Japan has long had a reputation for transportation that runs like clockwork. But even that couldn't hold up to the fury of Typhoon Jebi, whose 160 km/h winds destroyed buildings, cut off power to more than 400,000 households and left 11 people dead and 470 injured.
Kansai International Airport officials said Wednesday they weren't sure when the airport will reopen. Although a damaged runway had been mostly cleared, other equipment to ensure safe flying wasn't operating.
The airport is built on two artificial islands in Osaka Bay, and the high seas flooded one of the runways, cargo storage and other facilities, said the Ministry of Land, Infrastructure, Transport and Tourism. One passenger was slightly injured by shards from a window shattered by the storm.
The closure typhoon is raising worries about the impact on tourist traffic, mostly from China and Southeast Asia, as well as on exporting computer chips and other goods. About 3,000 passengers stranded at the airport overnight were given blankets and biscuits until they gradually left by boats and buses.
Hideko Senoo, a 51-year-old homemaker who was planning a family trip to India, said the terminal was hot and dark after losing power, and she could not even buy drinks at vending machines after food at convenience stores were all sold out. "We could not use vending machines or access to wireless local network to get information, and we didn't even know about this boat service," she told Kyodo News.
Another passenger, Miki Yamada, a 25-year-old office worker planning a trip to Thailand with her friend, said she spent the night at an airport cafeteria, Kyodo said. "It was a rather scary night, as we were so isolated."
Several people die from falls
Elsewhere, a tanker that became unmoored by the typhoon's pounding waves and wind slammed into a bridge linking offshore Kansai International Airport to the mainland, damaging the bridge and the ship and stranded 3,000 passengers overnight at the airport. Under sunny skies Wednesday morning, they left by boat or were transported by buses across an intact road on the damaged bridge.
Factories in the region, including automaker Daihatsu Motor Co. and electronics giant Panasonic, as well as major beverage maker Kirin Co. suspended production at most of its factories in Osaka and nearby prefectures on Tuesday, though most of them were expected to resume operation Wednesday, Kyodo News agency reported.

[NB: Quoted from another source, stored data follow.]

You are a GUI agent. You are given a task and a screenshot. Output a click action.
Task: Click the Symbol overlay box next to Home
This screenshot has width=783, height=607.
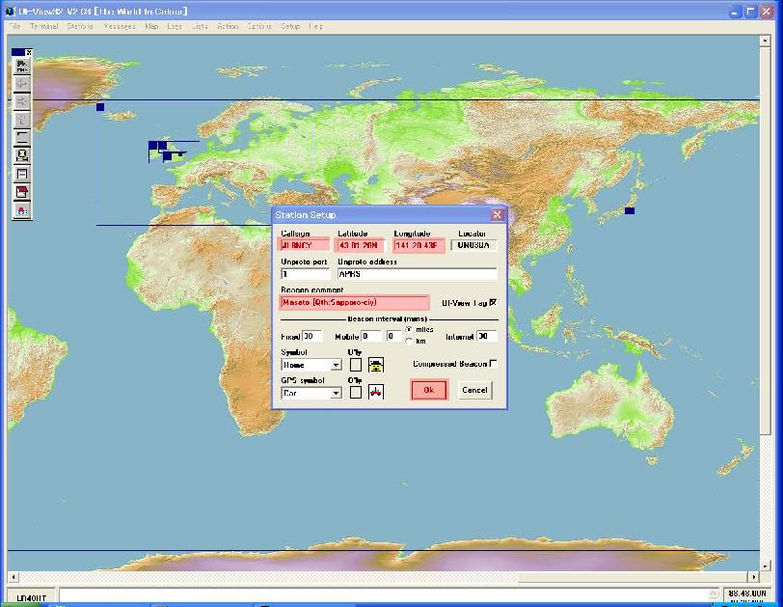click(356, 365)
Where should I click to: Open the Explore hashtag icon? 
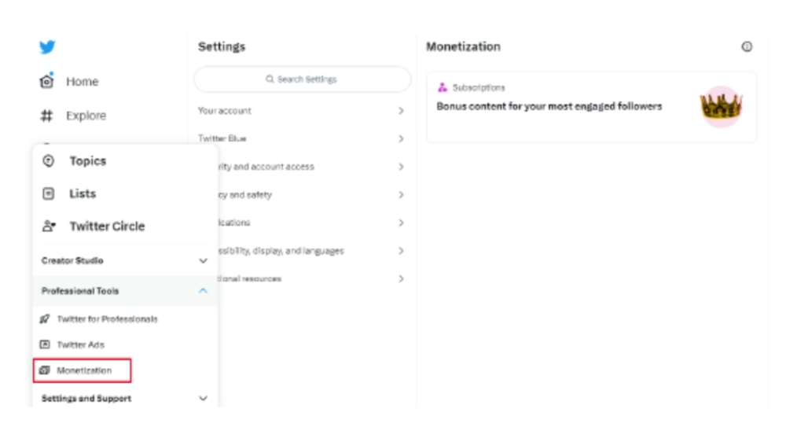click(46, 116)
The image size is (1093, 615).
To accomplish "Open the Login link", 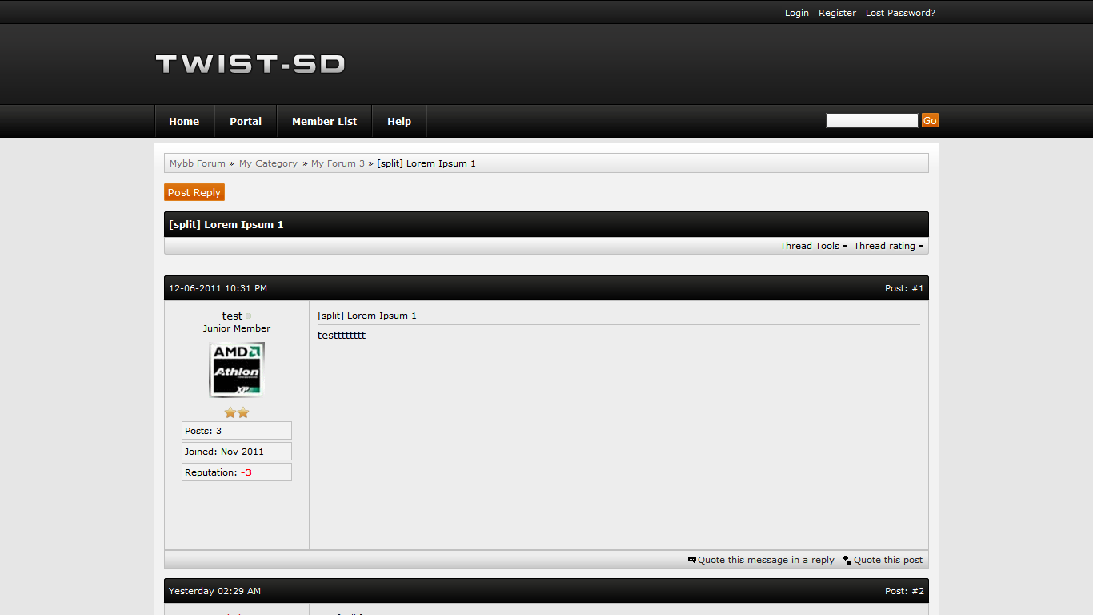I will point(796,13).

The Universal Studios Japan theme park in Osaka closed for a second day Wednesday but said in a news release it would reopen Thursday.
The deaths included a man in his 70s who was blown to the ground from his apartment in Osaka prefecture. Police said five others died elsewhere in the prefecture after being hit by flying objects or falling from their apartments. In nearby Shiga prefecture, a 71-year-old man died when a storage building collapsed on him, and a man in his 70s died after falling from a roof in Mie, officials said.
In nearby Nishinomiya in Hyogo prefecture, about 100 cars at a seaside dealership burned after their electrical systems were shorted out by sea water, fire officials and news reports said.